Get Your Kid To Play With Play-Doh Like A World-Class Ceramicist

Break the mold.

by Jonathan Stern
Originally Published: 

For more advice on fun stuff to do with your kids, from ridiculously overqualified experts, check out the rest of our 940 Weekends.

It’s the chosen medium of every artist under 3, and the scourge of many a shag carpet. Los Angeles ceramicist Ben Medansky remembers the first thing that he learned to make using Play-Doh was a snake, which he turned into a coil, and then made that into a snail. “I did it over and over again,” he says. “I actually never stopped doing it.”

Now Medansky is known for his creative hand-thrown mugs that trendy Angelinos drink coffee out of, but in his studio, he still uses most of the techniques that he learned as a kid. That pancake your child is smooshing together? In ceramic-speak, that’s called a slab. That neon orange spaghetti they’re making? Medansky uses the same thing (but on a bigger scale).

Below, he talks about simple techniques to use with Play-Doh, stealing his best tools from the dentist’s office, and how to avoid soul-crushing disappointments at Color Me Mine.

Make The Most Out Of Play-Doh

“I use Play-Doh as a reference point,” says Medansky — who has a lot in common with your little sculptor, except people will actually pay for his stuff. Here’s how to get them started on making more than a mess:

  • Create a slab. Once you have a sheet of dough you can start bending it, shaping it, or, as you would do with cookies, make cutouts. It’s how the big boys do it.
  • Use different colors to form different layers. All those shades of Play-Doh will eventually become a weird mauve in the hands of a toddler, but you can also do cool things like make marbled textures or a detailed rendering of the Earth’s crust.
  • Your Play-Doh is going to dry out, and that’s cool. “It’s planned obsolescence,” says Medansky, who recommends you keep your kid’s hardened creations and move on.
  • Because it’s going to dry out, you’re going to need a lot of it, and that name brand shit ain’t cheap. Here’s a quick recipe to keep your artist rolling in dough (see how that joke plays with your 5-year-old).


You Made It Out Of Clay

When play (doh) time is over, you can shift over to something a bit more firm for detailing, likeSculpey or bake clay, which has a few benefits over the kid stuff.

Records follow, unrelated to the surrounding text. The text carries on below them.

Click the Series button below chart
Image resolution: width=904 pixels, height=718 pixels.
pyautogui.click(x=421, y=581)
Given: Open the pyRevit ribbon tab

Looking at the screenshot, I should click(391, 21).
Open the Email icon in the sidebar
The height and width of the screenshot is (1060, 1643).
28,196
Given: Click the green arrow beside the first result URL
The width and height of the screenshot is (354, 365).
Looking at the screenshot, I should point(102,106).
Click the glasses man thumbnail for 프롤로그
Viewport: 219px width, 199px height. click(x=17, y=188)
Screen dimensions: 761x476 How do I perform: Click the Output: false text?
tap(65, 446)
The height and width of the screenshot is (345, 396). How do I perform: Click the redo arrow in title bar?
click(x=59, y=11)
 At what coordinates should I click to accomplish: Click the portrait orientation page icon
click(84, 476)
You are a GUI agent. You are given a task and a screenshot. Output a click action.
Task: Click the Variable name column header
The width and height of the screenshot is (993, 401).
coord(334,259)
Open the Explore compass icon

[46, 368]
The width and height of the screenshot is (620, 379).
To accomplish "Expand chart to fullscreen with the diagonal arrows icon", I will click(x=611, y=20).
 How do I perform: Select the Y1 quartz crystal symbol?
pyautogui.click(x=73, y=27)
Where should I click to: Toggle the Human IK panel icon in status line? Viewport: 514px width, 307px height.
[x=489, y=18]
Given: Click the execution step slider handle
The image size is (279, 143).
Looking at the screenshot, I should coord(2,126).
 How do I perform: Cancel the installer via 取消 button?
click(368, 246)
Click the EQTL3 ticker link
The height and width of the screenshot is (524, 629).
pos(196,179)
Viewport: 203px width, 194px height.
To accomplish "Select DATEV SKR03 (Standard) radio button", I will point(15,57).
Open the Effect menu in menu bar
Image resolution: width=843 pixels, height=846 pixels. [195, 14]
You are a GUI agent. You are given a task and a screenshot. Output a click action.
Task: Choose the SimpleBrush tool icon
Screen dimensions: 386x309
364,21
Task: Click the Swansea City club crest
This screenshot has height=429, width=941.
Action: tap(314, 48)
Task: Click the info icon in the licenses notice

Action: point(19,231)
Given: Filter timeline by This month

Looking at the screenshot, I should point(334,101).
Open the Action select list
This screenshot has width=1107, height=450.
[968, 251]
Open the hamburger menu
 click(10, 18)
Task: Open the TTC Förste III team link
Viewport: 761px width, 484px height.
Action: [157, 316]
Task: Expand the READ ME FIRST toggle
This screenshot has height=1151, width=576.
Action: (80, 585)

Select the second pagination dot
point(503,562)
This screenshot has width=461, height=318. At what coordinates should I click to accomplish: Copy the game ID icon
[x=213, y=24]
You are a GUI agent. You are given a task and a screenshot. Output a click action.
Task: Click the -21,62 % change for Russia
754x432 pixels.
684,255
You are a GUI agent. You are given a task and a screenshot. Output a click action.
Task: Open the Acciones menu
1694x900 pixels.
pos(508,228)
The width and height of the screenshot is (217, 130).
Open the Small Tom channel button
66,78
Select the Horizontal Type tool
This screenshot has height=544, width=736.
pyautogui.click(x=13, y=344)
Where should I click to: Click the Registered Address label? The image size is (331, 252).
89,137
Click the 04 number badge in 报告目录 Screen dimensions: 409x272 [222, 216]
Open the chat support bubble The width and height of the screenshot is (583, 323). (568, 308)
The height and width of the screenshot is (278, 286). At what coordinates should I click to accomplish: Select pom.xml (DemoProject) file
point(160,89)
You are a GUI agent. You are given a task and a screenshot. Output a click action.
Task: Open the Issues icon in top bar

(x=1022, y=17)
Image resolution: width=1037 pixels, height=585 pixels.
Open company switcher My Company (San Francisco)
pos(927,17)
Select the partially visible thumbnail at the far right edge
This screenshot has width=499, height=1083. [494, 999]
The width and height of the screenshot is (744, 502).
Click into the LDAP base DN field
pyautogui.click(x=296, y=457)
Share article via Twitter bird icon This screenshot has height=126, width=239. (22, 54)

  • The big kid material is easier to use once they master that dexterity thing and want to create thinner elements, like a diabolical moustache for Mr. Potato Head. Also, it stays moist a lot longer, so they can leave and come back to it. After nap.
  • The trick to getting clean lines with traditional clay is to avoid shaping it when it’s still wet. Medansky lets his dry out, so it cuts cleanly.
  • Create your own armature out of aluminum foil. Grab a roll of Reynold’s Wrap and tear off a few pieces. Mash those together to form a little stick figure tin man that you can manipulate into different poses. “It was cheap, and I wanted to get the most out of the clay, so I used it as a space filler. The clay would act more like a skin than the structure.”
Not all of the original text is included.